Top of PASSAGE

Initial analyses were performed on the five High PAPP-A models (Fig 2). All models treated with CP + IgG2a met the definition for platinum-resistance, including PH006 (despite the downward slopping trajectory approaching baseline). Only one model (PH358) exhibited significantly different tumor size trajectories across both arms (CP + IgG2a vs CP + mAb-PA, p = 0.0002). Strikingly, 14 of 19 (74%) tumors treated with CP + mAb-PA regressed below baseline with an average tumor regression of 55% (95% CI: 35–69%) below baseline. Although the tumor size trajectories in the combination group (CP + mAb-PA) for four other models (PH006, PH271, PH231, and PH471) were not significantly different from the CP + IgG2a group, all tended to have smaller tumors after combination therapy, except for PH231, in which trajectories are nearly overlaid. Since a goal of this study was to sensitize tumors to platinum-based therapy, models were observed for conversion from platinum-resistant to platinum-sensitive, based on the pre-determined criterion of regression below baseline. In this regard, average trajectories for two models (PH358 and PH006) met criterion for conversion to platinum-sensitive. However, the response in PH006 was less pronounced than PH358 with only 8 of 19 (42%) tumors regressed below baseline and the two growth trajectories (CP + mAb-PA and CP + IgG2a) did not differ significantly(p = 0.45). Model PH231 did not demonstrate a difference in tumor growth across treatment arms (p = 0.97). Collectively, these results indicate that one of the five High PAPP-A models converted to platinum-sensitivity with combination therapy and three others benefited qualitatively.
Model averages with 95% confidence intervals (shaded area) are plotted on the fold change from baseline scale as a function of time. Platinum response was defined as average tumor area (cm2) regression below baseline (day 0) on day 28 in response to Carboplatin/Paclitaxel (CP) or the combination of CP and monoclonal antibody against PAPP-A (mAb-PA). The control antibody (IgG2a) was isotype matched. P-values correspond to a coincident curve test, which tests for differences in mean, slope, or both.
None of the two low PAPP-A models regressed below baseline with combination therapy on average, but tumor growth was attenuated in PH450 (though not significant) compared to the CP + IgG2a group (Fig 3). Although the growth trajectories crossed in model PH386, the trajectories were not significantly different (p = 0.08).

Bottom of PASSAGE
Top of ENTRIES SHOWN

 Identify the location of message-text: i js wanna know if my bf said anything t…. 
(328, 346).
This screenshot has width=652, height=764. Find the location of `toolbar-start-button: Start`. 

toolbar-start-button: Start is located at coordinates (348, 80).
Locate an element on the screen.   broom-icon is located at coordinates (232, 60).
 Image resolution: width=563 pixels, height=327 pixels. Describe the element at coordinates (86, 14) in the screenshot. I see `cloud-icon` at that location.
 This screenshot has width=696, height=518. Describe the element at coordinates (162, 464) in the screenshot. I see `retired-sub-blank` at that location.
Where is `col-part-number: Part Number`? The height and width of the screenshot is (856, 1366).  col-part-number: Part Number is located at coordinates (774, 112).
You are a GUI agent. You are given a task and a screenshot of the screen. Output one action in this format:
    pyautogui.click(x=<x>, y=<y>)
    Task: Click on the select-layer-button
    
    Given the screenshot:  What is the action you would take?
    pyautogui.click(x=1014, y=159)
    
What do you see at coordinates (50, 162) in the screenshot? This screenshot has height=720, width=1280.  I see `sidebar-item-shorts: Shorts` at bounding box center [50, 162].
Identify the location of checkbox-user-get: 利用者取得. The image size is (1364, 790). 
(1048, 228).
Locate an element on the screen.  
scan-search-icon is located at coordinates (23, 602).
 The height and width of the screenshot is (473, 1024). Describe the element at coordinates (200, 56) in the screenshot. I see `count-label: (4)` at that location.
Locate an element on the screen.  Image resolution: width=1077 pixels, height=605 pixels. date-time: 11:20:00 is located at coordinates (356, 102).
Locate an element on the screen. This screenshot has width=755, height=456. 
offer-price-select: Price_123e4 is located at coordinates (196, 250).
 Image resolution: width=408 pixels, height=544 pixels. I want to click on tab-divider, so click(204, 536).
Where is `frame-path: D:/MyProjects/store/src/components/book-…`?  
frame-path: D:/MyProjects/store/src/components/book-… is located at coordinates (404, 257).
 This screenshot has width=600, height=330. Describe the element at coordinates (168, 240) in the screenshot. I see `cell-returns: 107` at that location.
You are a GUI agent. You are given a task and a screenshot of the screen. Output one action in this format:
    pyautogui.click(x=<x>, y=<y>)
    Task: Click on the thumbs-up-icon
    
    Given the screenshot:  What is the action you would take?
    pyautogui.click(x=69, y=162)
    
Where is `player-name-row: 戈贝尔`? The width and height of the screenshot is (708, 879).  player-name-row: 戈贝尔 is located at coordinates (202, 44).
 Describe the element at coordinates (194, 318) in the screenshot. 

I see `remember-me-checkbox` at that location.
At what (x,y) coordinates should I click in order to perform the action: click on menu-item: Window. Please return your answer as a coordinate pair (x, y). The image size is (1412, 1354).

Bottom of ENTRIES SHOWN

(REQUIREMENT 1)
Update the PAPP-A tumor model passage from "Model averages with" up to and including "different (p = 0.08).", replacing "attenuated" with "slowed".
(REQUIREMENT 2)
Continue the PAPP-A tumor model passage, starting after its final sentence.

(WRITTEN REPLY 1)
Model averages with 95% confidence intervals (shaded area) are plotted on the fold change from baseline scale as a function of time. Platinum response was defined as average tumor area (cm2) regression below baseline (day 0) on day 28 in response to Carboplatin/Paclitaxel (CP) or the combination of CP and monoclonal antibody against PAPP-A (mAb-PA). The control antibody (IgG2a) was isotype matched. P-values correspond to a coincident curve test, which tests for differences in mean, slope, or both.
None of the two low PAPP-A models regressed below baseline with combination therapy on average, but tumor growth was slowed in PH450 (though not significant) compared to the CP + IgG2a group (Fig 3). Although the growth trajectories crossed in model PH386, the trajectories were not significantly different (p = 0.08).

(WRITTEN REPLY 2)
Model averages with 95% confidence intervals (shaded area) are plotted on the fold change from baseline scale as a function of time. Platinum response was defined as average tumor area (cm2) regression below baseline (day 0) on day 28 in response to Carboplatin/Paclitaxel (CP) or the combination of CP and monoclonal antibody against PAPP-A (mAb-PA). The control antibody (IgG2a) was isotype matched. P-values correspond to a coincident curve test, which tests for differences in mean, slope, or both.
Similar intra-tumor perfusion of mAb-PA antibody across PDX models
To ensure that the lack of platinum-sensitive conversion in High PAPP-A models was not due to poor antibody infiltration into the tumor, post-treatment tumors from mice in the combination therapy arm and saline arm were frozen to preserve any intra-tumor immunoglobulins. Cryosections were then exposed to fluorescently labeled anti-mouse antibodies recognizing IgG2a (the mAb-PA isotype). Positive staining for IgG2a indicated the presence of mAb-PA in High and Low PAPP-A models (S3 Fig). Signal intensity and distribution was comparable between PDX models. No IgG was detected in saline controls, as expected for SCID mice lacking mature B cells.
No appreciable benefit to maintenance therapy with mAb-PA
The secondary objective was to assess if maintenance mAb-PA therapy augmented response to CP or delayed progression of disease in High PAPP-A models. Since maintenance therapy is mostly likely to show benefit if there is an initial response to mAb-PA, model PH358 was shown as the best responder and PH271 was included as a reference model since it did not regress below baseline. Mice treated with saline or control antibody in the primary study were excluded. Only a subset of mice treated with CP + mAb-PA were randomized to maintenance therapy with either control antibody or mAb-PA. No benefit in PFS was observed in either model randomized to maintenance mAb-PA versus control antibody (PH358, p = 0.78; PH271 p = 0.66) (Fig 4).
Prior to randomization into the secondary study, models were treated with Carboplatin/Paclitaxel (CP) and mAb-PA. Mice were maintained on either control antibody (IgG2a) or monoclonal antibody against PAPP-A (mAb-PA).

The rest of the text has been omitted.